There are many damn good poets that claim to be farmers. Greg Galbraith is a damn good farmer who claims to be a poet, artist, and essayist. Decide for yourself, but before perusing Germinations 2.0 make sure your tetanus vaccine is up to date and your leather gloves are handy when you sift through the rubble of barbed wire, cogs, pintle chains, and cast off tractor transmissions of his poems, essays, epigrams, and illustrations located on the granite stones he uses for the pages of his book.
Germinations –a wonderfully apt title for a first book of excellent poetry. There is a quiet Zen quality to these wise, witty, whimsical, rich poems nourished in the fertile landscapes of the Northern Midwest. Here the bird calls, movement of the seasons, the night sky, the labor, and the ambiguity of it all will germinate reflection. Undergirding this is the voice of a mature, assured, skilled poet. The very title Germinations, we hope, signals many more fine books to come by Greg Galbraith.
MARY SUE KOEPPEL
Author of Between the Bones,
Poems coeditor of No One’s Easy Daughter
(Imago Press 2017)
After graduating with a degree in Dairy Science from the University of Illinois in 1981, Greg Galbraith was the Assistant Manager on two farms before buying his own farm in eastern Marathon County Wisconsin, where his ancestors began farming in 1890. Together with his wife Wendy they owned and operated a 120 cow grazing based dairy farm and eventually became certified organic producers.

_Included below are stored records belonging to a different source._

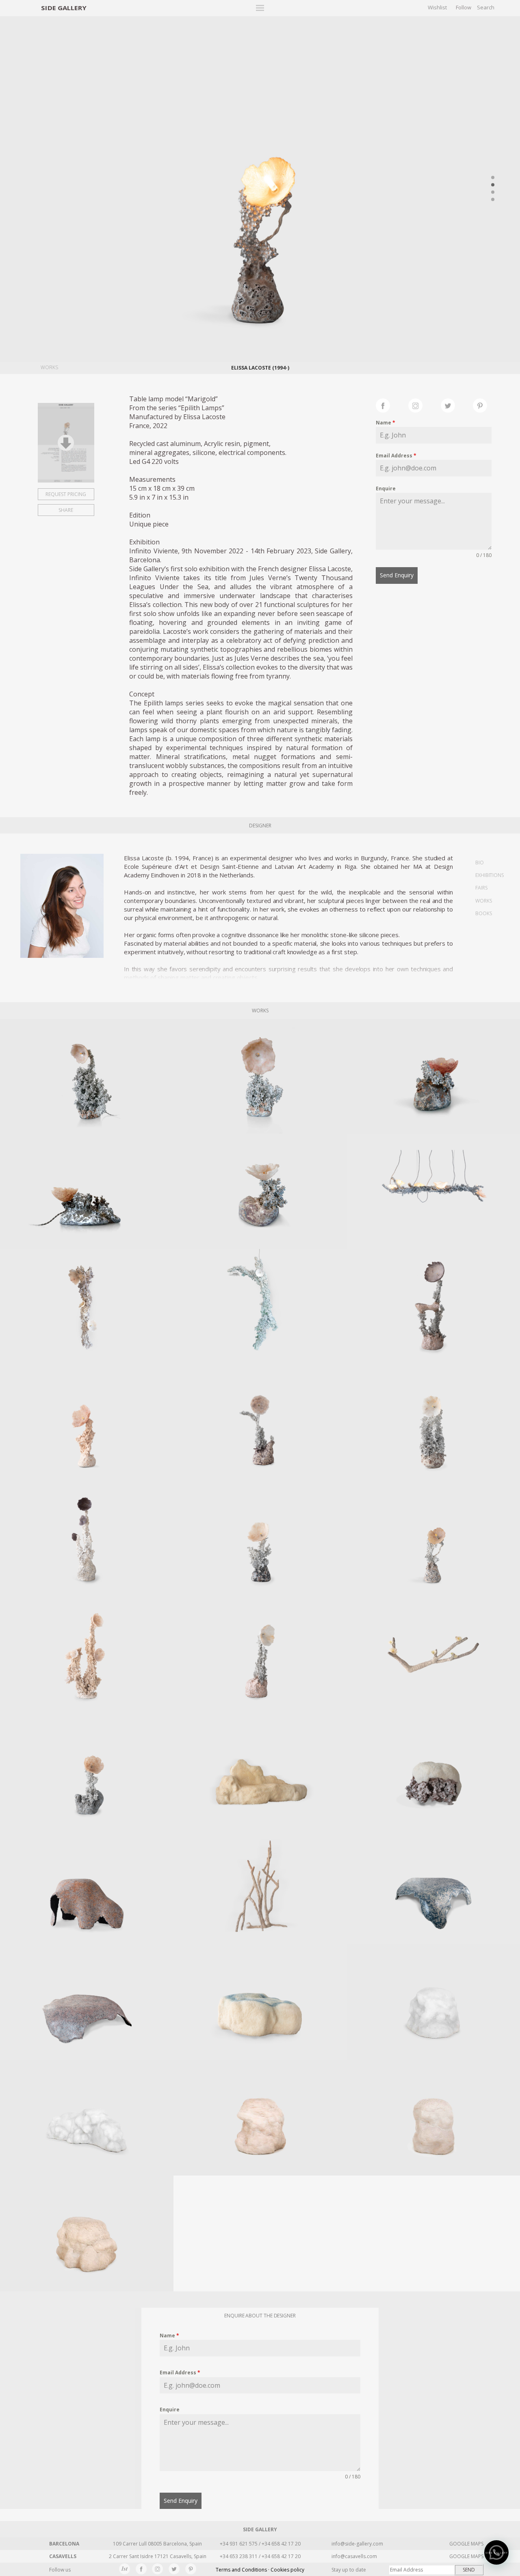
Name (385, 422)
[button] (496, 2552)
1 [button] (492, 177)
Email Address (396, 455)
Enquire (386, 488)
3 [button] (492, 192)
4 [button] (492, 199)
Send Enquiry (397, 575)
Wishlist (437, 7)
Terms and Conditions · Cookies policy (260, 2569)
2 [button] (492, 185)
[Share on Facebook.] (392, 404)
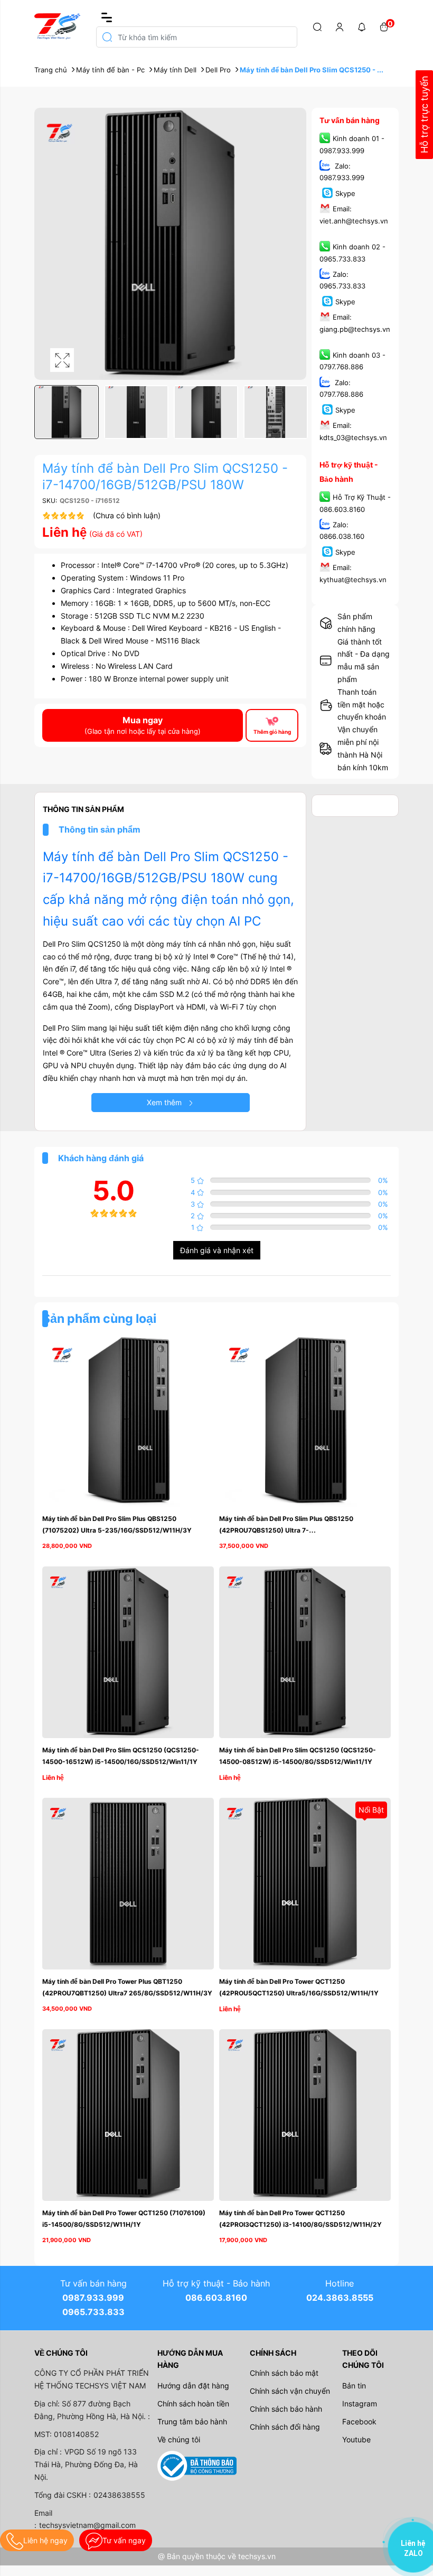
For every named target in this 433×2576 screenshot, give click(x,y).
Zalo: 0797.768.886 (341, 388)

Greg's interests are varied and have resulted in an extensive collection of photography, journaled writing, a collection of poems published in 2017 titled Germinations, and several hand built guitars. In November of 2017 he began column writing for Wisconsin's largest agricultural newspaper, Agri-View. His column, From the Tractor Cab, where he shared observations about rural living and dairy farming evolved when he sold his farm to a young couple that continue to operate a grass-based organic dairy farm. He then changed his column to From the Woodlot and that has since changed to From the Back Paddock. His emphasis is grass-based agriculture and its wide range of benefits to the air, water, and human health, and its potential for enhanced rural community development. In addition to contributing to Agri-View Greg is involved in a project creating podcasts for the Dairy Grazing Apprenticeship.